EXERCISE OBJECTIVE: Exactly as written, restate the material below from its first line through the line containing "The height and width of the screenshot is (233, 439).", and stop there.

DATA PROVIDED:
_ _ _ _

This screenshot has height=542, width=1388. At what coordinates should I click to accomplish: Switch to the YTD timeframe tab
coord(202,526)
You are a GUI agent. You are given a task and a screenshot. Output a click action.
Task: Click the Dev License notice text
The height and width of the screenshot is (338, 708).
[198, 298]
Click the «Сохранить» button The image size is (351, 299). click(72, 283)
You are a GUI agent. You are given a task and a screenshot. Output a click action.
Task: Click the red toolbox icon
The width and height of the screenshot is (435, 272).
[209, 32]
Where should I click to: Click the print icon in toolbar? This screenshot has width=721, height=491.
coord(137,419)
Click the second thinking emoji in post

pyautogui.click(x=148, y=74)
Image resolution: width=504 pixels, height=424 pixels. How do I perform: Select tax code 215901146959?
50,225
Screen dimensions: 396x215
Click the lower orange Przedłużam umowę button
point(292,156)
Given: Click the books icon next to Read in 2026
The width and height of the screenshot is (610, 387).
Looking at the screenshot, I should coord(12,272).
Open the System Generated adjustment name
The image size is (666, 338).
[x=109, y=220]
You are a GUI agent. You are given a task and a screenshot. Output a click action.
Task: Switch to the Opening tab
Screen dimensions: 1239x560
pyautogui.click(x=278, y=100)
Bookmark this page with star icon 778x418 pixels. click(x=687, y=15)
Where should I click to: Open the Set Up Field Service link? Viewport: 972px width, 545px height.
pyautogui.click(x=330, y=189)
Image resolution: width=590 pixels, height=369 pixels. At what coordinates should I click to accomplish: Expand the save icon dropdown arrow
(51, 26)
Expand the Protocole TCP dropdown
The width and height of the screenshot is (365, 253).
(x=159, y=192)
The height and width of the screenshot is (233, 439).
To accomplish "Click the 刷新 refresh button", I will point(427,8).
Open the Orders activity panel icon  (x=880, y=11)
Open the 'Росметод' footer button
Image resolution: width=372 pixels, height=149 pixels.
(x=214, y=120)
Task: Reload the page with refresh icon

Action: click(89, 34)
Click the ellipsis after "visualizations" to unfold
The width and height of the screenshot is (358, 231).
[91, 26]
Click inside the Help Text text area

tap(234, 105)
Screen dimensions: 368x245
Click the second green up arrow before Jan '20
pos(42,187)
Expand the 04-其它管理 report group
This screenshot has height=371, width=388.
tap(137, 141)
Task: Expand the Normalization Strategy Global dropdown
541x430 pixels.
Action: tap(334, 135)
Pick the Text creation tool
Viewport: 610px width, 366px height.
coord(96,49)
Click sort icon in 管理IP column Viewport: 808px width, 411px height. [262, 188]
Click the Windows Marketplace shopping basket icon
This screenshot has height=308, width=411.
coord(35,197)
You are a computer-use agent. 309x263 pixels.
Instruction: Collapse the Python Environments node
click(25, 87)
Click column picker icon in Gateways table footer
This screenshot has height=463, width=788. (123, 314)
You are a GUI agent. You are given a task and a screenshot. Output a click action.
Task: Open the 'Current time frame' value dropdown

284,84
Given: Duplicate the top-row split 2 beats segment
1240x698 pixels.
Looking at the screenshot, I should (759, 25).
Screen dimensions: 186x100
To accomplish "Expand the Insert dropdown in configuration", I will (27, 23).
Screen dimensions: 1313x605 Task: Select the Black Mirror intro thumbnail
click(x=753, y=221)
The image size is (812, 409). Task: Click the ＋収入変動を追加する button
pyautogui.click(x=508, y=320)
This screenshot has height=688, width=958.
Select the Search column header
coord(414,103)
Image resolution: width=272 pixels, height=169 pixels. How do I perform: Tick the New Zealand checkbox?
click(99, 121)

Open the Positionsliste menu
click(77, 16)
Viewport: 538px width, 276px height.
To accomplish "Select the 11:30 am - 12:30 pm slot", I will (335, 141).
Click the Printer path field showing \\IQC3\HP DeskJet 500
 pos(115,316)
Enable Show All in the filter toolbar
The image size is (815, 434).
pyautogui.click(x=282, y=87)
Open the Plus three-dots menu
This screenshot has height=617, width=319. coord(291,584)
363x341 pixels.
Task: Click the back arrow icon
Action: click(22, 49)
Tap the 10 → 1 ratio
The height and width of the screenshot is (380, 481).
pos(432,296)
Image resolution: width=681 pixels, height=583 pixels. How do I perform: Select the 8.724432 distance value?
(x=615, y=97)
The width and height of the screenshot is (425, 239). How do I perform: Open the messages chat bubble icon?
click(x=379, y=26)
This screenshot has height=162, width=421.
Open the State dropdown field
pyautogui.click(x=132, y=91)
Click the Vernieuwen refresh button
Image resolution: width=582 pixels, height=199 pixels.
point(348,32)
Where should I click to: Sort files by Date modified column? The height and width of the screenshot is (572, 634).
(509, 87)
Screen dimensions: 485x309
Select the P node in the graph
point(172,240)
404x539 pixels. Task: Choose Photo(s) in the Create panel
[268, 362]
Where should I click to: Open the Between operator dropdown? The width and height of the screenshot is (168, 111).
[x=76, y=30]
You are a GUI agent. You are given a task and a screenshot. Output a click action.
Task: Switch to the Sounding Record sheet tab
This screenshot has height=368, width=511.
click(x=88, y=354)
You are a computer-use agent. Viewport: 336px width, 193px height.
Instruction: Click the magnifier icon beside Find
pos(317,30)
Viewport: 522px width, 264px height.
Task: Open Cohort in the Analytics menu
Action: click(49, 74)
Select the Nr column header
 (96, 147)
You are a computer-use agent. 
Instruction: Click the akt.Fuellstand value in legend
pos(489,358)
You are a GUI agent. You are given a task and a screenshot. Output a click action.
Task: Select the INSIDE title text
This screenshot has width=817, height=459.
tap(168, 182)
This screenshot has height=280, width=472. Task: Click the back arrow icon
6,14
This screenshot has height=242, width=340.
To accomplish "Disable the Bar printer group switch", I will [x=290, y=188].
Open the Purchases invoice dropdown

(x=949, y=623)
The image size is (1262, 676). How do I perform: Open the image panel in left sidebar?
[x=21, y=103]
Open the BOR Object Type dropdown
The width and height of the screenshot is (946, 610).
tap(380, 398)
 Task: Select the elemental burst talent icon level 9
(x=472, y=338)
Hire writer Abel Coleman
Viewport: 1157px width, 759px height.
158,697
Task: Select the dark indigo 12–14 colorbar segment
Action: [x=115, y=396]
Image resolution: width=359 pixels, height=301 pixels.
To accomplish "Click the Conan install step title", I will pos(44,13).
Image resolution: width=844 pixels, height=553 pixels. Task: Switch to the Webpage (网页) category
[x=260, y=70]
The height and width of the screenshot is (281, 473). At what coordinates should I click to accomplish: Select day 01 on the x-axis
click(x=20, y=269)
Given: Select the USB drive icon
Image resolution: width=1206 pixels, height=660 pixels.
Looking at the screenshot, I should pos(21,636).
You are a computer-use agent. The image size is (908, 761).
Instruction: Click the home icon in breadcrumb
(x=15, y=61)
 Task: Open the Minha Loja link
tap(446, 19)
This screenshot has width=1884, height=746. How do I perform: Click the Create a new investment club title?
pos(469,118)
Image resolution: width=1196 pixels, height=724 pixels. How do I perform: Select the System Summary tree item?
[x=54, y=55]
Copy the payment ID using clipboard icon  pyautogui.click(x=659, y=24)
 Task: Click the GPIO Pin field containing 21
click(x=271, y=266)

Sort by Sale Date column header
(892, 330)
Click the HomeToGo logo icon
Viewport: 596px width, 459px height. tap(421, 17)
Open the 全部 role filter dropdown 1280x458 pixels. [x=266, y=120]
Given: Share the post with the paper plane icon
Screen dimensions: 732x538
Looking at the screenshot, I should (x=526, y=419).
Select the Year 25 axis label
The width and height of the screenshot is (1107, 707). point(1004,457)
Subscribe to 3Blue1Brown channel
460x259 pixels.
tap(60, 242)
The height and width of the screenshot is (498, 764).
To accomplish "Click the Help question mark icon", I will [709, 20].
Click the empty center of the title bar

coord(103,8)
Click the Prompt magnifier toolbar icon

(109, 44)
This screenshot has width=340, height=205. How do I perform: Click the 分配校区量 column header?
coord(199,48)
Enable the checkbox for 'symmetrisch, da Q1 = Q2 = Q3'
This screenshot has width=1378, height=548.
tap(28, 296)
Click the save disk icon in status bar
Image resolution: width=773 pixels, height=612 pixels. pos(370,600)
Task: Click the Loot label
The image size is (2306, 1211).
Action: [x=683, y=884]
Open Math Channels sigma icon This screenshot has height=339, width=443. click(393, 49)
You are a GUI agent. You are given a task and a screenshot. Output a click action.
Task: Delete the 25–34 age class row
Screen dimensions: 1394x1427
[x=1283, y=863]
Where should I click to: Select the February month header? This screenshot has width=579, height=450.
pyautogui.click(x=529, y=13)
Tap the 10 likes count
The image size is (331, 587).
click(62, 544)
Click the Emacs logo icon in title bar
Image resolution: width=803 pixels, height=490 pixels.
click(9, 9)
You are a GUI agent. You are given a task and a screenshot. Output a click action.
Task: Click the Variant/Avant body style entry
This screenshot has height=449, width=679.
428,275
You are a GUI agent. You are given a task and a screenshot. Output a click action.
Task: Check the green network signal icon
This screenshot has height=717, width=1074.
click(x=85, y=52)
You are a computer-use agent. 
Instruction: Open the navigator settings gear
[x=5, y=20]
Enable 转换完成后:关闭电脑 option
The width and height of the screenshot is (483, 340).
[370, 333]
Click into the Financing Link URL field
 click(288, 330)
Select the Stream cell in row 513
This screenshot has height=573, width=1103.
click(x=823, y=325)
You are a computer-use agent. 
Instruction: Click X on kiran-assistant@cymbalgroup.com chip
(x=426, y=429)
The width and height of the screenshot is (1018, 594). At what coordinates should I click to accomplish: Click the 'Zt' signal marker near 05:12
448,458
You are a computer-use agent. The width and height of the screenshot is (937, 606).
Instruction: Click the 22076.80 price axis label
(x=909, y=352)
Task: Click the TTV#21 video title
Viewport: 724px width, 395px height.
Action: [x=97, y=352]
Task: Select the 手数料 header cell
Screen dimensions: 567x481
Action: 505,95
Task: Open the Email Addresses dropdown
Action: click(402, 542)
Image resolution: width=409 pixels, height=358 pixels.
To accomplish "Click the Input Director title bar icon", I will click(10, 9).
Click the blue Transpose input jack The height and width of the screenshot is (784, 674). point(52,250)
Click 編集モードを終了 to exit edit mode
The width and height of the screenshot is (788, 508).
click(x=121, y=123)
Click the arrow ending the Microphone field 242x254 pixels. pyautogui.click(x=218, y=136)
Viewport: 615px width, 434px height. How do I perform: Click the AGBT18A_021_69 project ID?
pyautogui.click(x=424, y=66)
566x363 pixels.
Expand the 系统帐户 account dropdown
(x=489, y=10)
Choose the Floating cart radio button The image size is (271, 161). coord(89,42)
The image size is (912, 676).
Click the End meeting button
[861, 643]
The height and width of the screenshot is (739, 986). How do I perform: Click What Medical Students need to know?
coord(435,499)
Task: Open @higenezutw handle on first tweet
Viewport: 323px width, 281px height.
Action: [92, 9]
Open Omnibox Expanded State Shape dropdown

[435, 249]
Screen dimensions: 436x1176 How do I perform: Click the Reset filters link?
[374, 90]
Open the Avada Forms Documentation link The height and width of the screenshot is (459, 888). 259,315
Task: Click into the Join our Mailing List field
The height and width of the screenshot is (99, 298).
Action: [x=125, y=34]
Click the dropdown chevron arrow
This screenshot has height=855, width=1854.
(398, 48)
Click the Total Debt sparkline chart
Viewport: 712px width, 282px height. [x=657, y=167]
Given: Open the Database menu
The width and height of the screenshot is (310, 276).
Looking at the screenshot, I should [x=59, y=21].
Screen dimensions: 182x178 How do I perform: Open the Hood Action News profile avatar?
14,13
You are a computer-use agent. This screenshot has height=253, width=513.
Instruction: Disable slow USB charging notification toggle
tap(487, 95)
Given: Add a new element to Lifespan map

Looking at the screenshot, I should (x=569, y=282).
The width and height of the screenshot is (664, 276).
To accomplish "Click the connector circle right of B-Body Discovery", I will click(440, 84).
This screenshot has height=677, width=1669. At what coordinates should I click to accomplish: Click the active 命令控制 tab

_ _ _ _

SOLUTION FOR THIS EXERCISE:
This screenshot has height=542, width=1388. At what coordinates should I click to accomplish: Switch to the YTD timeframe tab
coord(202,526)
You are a GUI agent. You are given a task and a screenshot. Output a click action.
Task: Click the Dev License notice text
The height and width of the screenshot is (338, 708).
[198, 298]
Click the «Сохранить» button The image size is (351, 299). click(72, 283)
You are a GUI agent. You are given a task and a screenshot. Output a click action.
Task: Click the red toolbox icon
The width and height of the screenshot is (435, 272).
[209, 32]
Where should I click to: Click the print icon in toolbar? This screenshot has width=721, height=491.
coord(137,419)
Click the second thinking emoji in post

pyautogui.click(x=148, y=74)
Image resolution: width=504 pixels, height=424 pixels. How do I perform: Select tax code 215901146959?
50,225
Screen dimensions: 396x215
Click the lower orange Przedłużam umowę button
point(292,156)
Given: Click the books icon next to Read in 2026
The width and height of the screenshot is (610, 387).
Looking at the screenshot, I should coord(12,272).
Open the System Generated adjustment name
The image size is (666, 338).
[x=109, y=220]
You are a GUI agent. You are given a task and a screenshot. Output a click action.
Task: Switch to the Opening tab
Screen dimensions: 1239x560
pyautogui.click(x=278, y=100)
Bookmark this page with star icon 778x418 pixels. click(x=687, y=15)
Where should I click to: Open the Set Up Field Service link? Viewport: 972px width, 545px height.
pyautogui.click(x=330, y=189)
Image resolution: width=590 pixels, height=369 pixels. At what coordinates should I click to accomplish: Expand the save icon dropdown arrow
(51, 26)
Expand the Protocole TCP dropdown
The width and height of the screenshot is (365, 253).
(x=159, y=192)
The height and width of the screenshot is (233, 439).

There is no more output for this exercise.